“Larry Blair is finally reading books. The 61-year-old dropped out of middle school after an armed robbery arrest and never considered himself much of a traditional academic. He has called a jail cell home for a combined 40 years, drifting in and out for a jumble of theft, drug and assault convictions. Each time he’s released, he reverts to stealing and lands back behind bars. Blair will complete his sentence this month, and he says it’ll be different this time. He promises to keep reading.” (The Washington Post)
“Vermont prison inmates who want to do legal research into their cases are finding themselves without the help of a state law librarian. A budget cut approved by lawmakers earlier this year meant the departure of Paul Donovan from the state law library in Montpelier. Donovan had a reputation in Vermont and around the country as a go-to person for inmates with legal research questions. A July 1 letter from Donovan explaining the change was posted on a wall outside a cell at the Southern State Correctional Facility during a legislative committee’s tour last week.” (via AP)
“Kids need books, not jail. That is the message author Marybeth Zeman is hoping to get across in her new nonfiction book “Tales of a Jailhouse Librarian.” “I am trying to touch other people and inform them,” said Zeman, who lives in Fort Greene and works as a transitional counselor for incarcerated youngsters at the Nassau County Jail on Long Island. “People need to know about the system that these kids are caught up in.” Zeman is technically a counselor, but she has a degree in library science and has become the jail’s de facto book minder. When she started working in the kiddie clink four years ago, the jail had very few books, so she filled a rolling cart with titles and started bringing it around to the pubescent inmates.” (via The Brooklyn Paper)
“Back in the 1990s, the Supreme Court said that while prisoners have the right to pursue a legal claim, they don’t have “an abstract, freestanding right to a law library.”For years after the ruling, even though it no longer had to, New York required its county jails to maintain a supply of legal reference materials, such as various chapters of New York State Consolidated Laws and case law digests.But as times of plenty have faded, New York has decided that the law library is an unaffordable luxury. After finding that the mandate imposed a “significant cost upon each county,” New York’s prison commission is proposing to relax the regulation and allow prisons to shutter their libraries. (via WSJ)
“The California State Library has awarded the Southern California Library Cooperative (SCLC) a grant for $371,000 to provide text books and recreational reading materials to California Prisons. These funds provided through the Library Services Training Act (LSTA), are being granted to support an important need – new materials and textbooks in prison libraries. The monies granted are being used to furnish textbooks to three California prisons. These include adult prisons San Quentin and Ironwood and juvenile prison, the Ventura Youth Correctional Facility.

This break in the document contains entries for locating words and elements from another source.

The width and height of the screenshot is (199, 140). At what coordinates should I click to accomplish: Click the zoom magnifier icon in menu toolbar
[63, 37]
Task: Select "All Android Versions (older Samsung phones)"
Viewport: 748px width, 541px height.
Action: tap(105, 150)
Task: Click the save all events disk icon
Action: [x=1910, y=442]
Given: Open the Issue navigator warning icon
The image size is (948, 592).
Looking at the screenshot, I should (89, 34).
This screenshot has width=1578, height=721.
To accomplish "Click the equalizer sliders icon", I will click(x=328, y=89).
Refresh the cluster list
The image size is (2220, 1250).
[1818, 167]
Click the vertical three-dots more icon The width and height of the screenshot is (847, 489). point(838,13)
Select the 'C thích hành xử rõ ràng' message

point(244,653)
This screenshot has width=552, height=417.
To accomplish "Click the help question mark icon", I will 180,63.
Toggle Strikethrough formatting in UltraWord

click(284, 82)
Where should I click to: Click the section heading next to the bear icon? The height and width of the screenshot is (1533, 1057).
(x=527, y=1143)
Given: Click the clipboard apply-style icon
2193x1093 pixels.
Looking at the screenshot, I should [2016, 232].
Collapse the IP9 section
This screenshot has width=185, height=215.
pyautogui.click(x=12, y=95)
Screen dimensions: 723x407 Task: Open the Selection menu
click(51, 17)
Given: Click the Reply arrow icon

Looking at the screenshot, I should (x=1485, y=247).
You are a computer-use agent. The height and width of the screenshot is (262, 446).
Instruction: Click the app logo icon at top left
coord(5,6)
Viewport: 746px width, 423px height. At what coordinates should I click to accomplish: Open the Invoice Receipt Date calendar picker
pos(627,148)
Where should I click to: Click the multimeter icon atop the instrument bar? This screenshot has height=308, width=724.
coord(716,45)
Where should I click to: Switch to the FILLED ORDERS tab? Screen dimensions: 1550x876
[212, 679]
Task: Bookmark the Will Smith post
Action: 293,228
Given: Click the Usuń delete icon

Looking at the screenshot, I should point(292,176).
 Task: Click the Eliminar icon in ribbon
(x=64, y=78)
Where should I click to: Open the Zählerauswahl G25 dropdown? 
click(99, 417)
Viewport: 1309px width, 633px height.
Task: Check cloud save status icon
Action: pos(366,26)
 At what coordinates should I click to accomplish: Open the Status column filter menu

Recreational reading materials are being sent to all California prisons. The textbooks provided for the adult prisons will be used to give inmates more resources to complete classes at community colleges. At Ventura’s Youth Correctional Facility, juvenile offenders will get textbooks to help them complete their high school diplomas. The recreational reading materials, going to all 33 prisons in California, include magazines, newspapers, and fiction and non-fiction books.”
Courthouse News – “Texas corrections facilities did not violate the First Amendment by banning certain books that graphically describe rape, child abuse and race relations in the prison system, the 5th Circuit ruled. Prison Legal News, a nonprofit advocate of inmate rights, filed suit over five books banned by the Texas Department of Criminal Justice (TDCJ), under a book-review policy that the parties agree is constitutional. TDCJ has approved about 80,000 of more than 92,000 books sent to its inmates, according to database records.”
AP – “A Bible-only policy for inmates at a South Carolina jail is stricter than policies governing reading materials allowed some of the country’s most dangerous inmates, a former warden who ran the tough federal penitentiary that replaced Alcatraz said in court documents.
John L. Clark, who served for years as warden of the U.S. Penitentiary in Marion, Ill., filed an affidavit that states that letting prisoners read various materials kept even that Supermax prison safe. That complex replaced Alcatraz when it closed in 1963.”
AP – “The closing of a used-book shop will result in a trove of new reading material for the South Central Regional Jail.
Well Read owner Rena Seidler is closing her shop’s doors after opening a little over a year ago. As a parting gesture, she’ll give her unsold inventory of between 2,500 and 3,000 books to the jail.”
AP – “Even though Connecticut’s Department of Correction is currently working on new rules for its prison libraries, a bill requiring standards for the books inmates can check out is still advancing through the General Assembly.”